Understanding and Improving Ensemble Adversarial Defense
This work addresses the problem of improving adversarial robustness in machine learning models for security-critical applications, offering a novel theoretical and practical approach that is incremental over existing ensemble techniques.
The paper tackled the lack of theoretical understanding for why ensemble adversarial defense improves robustness, developing a new error theory that demonstrates provable 0-1 loss reduction and proposing an interactive global adversarial training (iGAT) method that boosts performance by up to 17% on CIFAR datasets under attacks.
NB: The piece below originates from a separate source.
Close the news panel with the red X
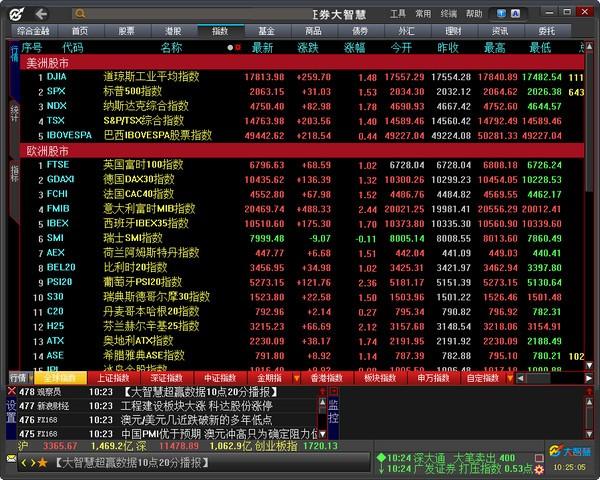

The strategy of ensemble has become popular in adversarial defense, which trains multiple base classifiers to defend against adversarial attacks in a cooperative manner. Despite the empirical success, theoretical explanations on why an ensemble of adversarially trained classifiers is more robust than single ones remain unclear. To fill in this gap, we develop a new error theory dedicated to understanding ensemble adversarial defense, demonstrating a provable 0-1 loss reduction on challenging sample sets in an adversarial defense scenario. Guided by this theory, we propose an effective approach to improve ensemble adversarial defense, named interactive global adversarial training (iGAT). The proposal includes (1) a probabilistic distributing rule that selectively allocates to different base classifiers adversarial examples that are globally challenging to the ensemble, and (2) a regularization term to rescue the severest weaknesses of the base classifiers. Being tested over various existing ensemble adversarial defense techniques, iGAT is capable of boosting their performance by increases up to 17% evaluated using CIFAR10 and CIFAR100 datasets under both white-box and black-box attacks.